KEY POINTS
Seventy-one percent of chief marketing officers around the globe say their organization is unprepared to deal with the explosion of big data over the next few years, according to an IBM survey. They cited it as their top challenge, ahead of device fragmentation and shifting demographics.
The data tidal wave shows no signs of abating. By 2015, research firm IDC predicts there will be more than 5,300 exabytes of unstructured digital consumer data stored in databases, and we expect a large share of that to be generated by social networks. For context, one exabyte equals 1 million terabytes, and Facebook's databases ingest approximately 500 terabytes of data each day. Facebook ingests approximately 500 times more data each day than the New York Stock Exchange (NYSE). Twitter is storing at least 12 times more data each day than the NYSE.
"Unstructured" big data means data that is spontaneously generated and not easily captured and classified ("Structured" data is more akin to data entered into a form, like a user name might be, or generated as part of a pre-classified series, like the time stamp on a tweet.)

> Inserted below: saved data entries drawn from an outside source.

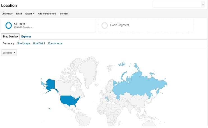Click the Shortcut button

point(64,14)
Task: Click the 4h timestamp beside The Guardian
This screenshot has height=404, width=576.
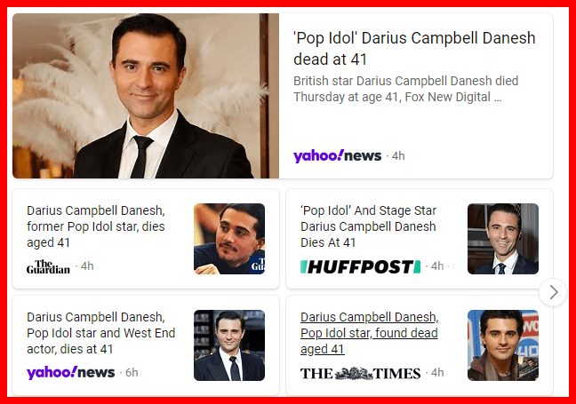Action: (x=87, y=266)
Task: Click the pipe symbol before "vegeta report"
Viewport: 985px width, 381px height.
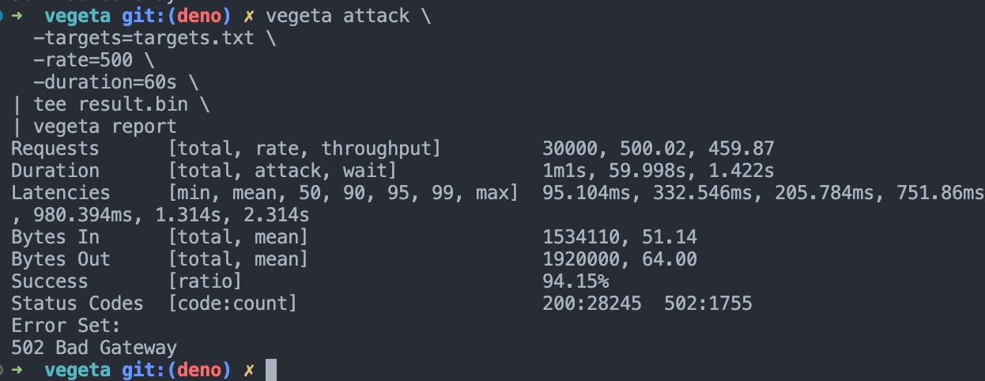Action: [17, 126]
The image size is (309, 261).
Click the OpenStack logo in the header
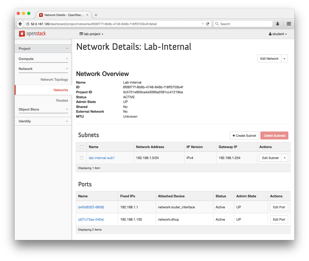[x=33, y=34]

Machine learning or artificial intelligence (AI) — the study of how computer systems can be programmed to exhibit problem-solving and decision-making capabilities that emulate human intelligence — are helping marketers and advertisers glean insights from this vast ocean of unstructured consumer data collected by the world's largest social networks.

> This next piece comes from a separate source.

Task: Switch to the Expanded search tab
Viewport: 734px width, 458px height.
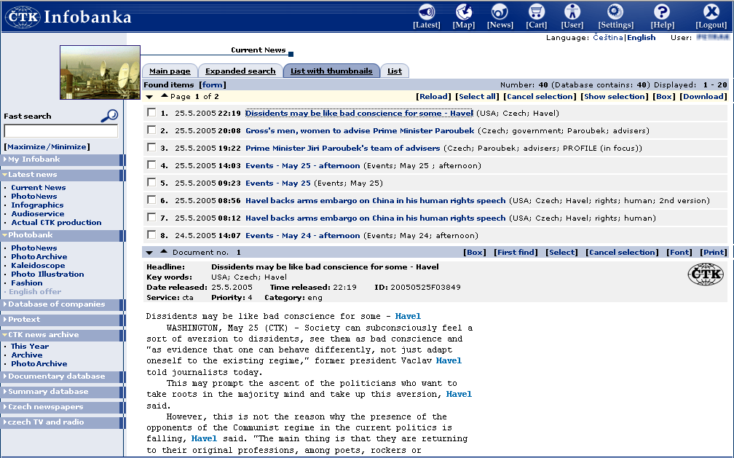Action: pyautogui.click(x=240, y=71)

Advances in "deep learning," cutting-edge AI research that attempts to program machines to perform high-level thought and abstractions, are allowing marketers to extract information from the billions of photos, videos, and messages uploaded and shared on social networks each day. Image recognition technology is now advanced enough to identify brand logos in photos.
Audience targeting and personalized predictive marketing using social data are expected to be some of the business areas that benefit the most from mining big data — 61% of data professionals say big data will overhaul marketing for the better, according to Booz & Company.
INTRODUCTION
In the first installment of our three-part series on social big data, we looked at the different types of user data collected by each of the major social networks. We explained why marketers should consider these differences as they decide which social platforms are a better fit for their strategies.

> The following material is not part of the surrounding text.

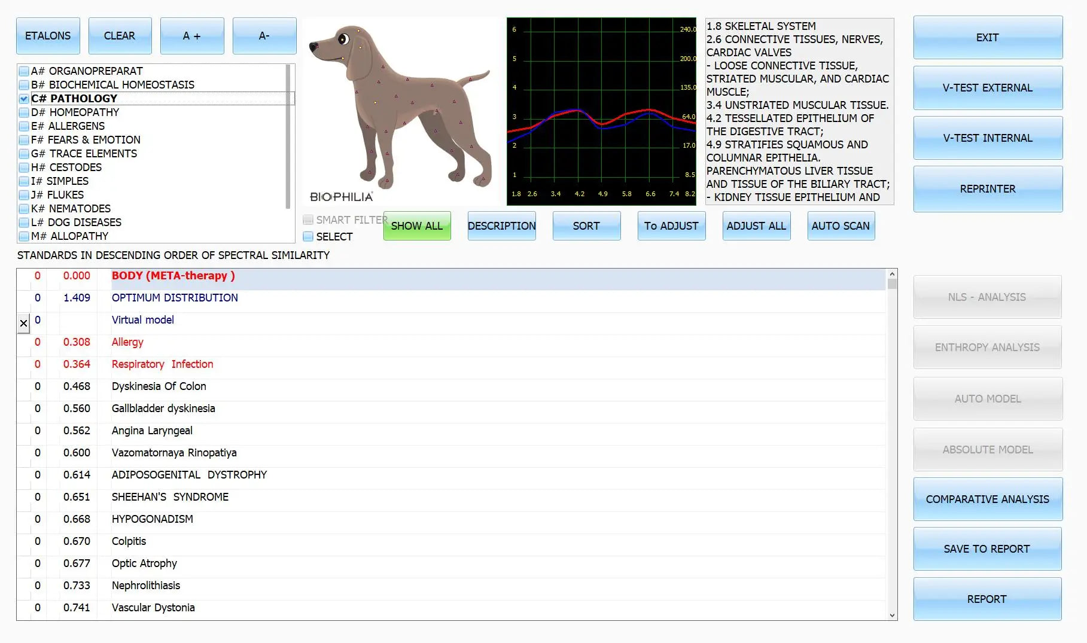The width and height of the screenshot is (1087, 643).
Task: Decrease font size with A- button
Action: pyautogui.click(x=264, y=36)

But the reality of social media big data is that only a tiny fraction of its potential is currently being realized. In this follow-up report, we'll dive into innovations in interrelated fields like artificial intelligence and image recognition, which are quickly changing the way social big data is mined for insights and used in emerging marketing applications. These include audience clustering and predictive targeting.
Consumer Internet companies are in a race to build out their AI talent and acquire the most advanced machine-learning systems. Here are some of the major acquisitions and hires from the AI field that occurred in recent months:
Facebook launched a new research lab dedicated entirely to advancing the field of AI. Deep learning expert Yann LeCun is directing the efforts of the lab.
Google acquired DeepMind, a company that built learning algorithms for e-commerce, simulations, and games, for $400 million. DeepMind's 50 employees were considered to be among the most talented experts in the field of AI. Google also hired deep learning pioneer Geoff Hinton to improve products such as Android voice search.
LinkedIn acquired Bright, a company that focused on data- and algorithm-driven job matches, for $120 million — its largest acquisition to date.
Pinterest acquired VisualGraph, a company that specialized in image recognition and visual search. VisualGraph CEO Kevin Jang helped build Google's first machine vision application to improve image search.
Much of the value that social networks offer marketers and advertisers is still untapped, locked in what is known as unstructured data, the billions of user-generated written posts, pictures, and videos that circulate on social media.
The richness and nuances of human communication — whether audio, visual, or text-based — make it difficult to represent this type of information as data.
"Social data has a lot of challenging characteristics," explained Tim Barker, who is the chief product officer at DataSift, a company that uses machine-learning methods to work with social media data. "It's fast and high-volume, but behind every tweet, post, and comment is a customer."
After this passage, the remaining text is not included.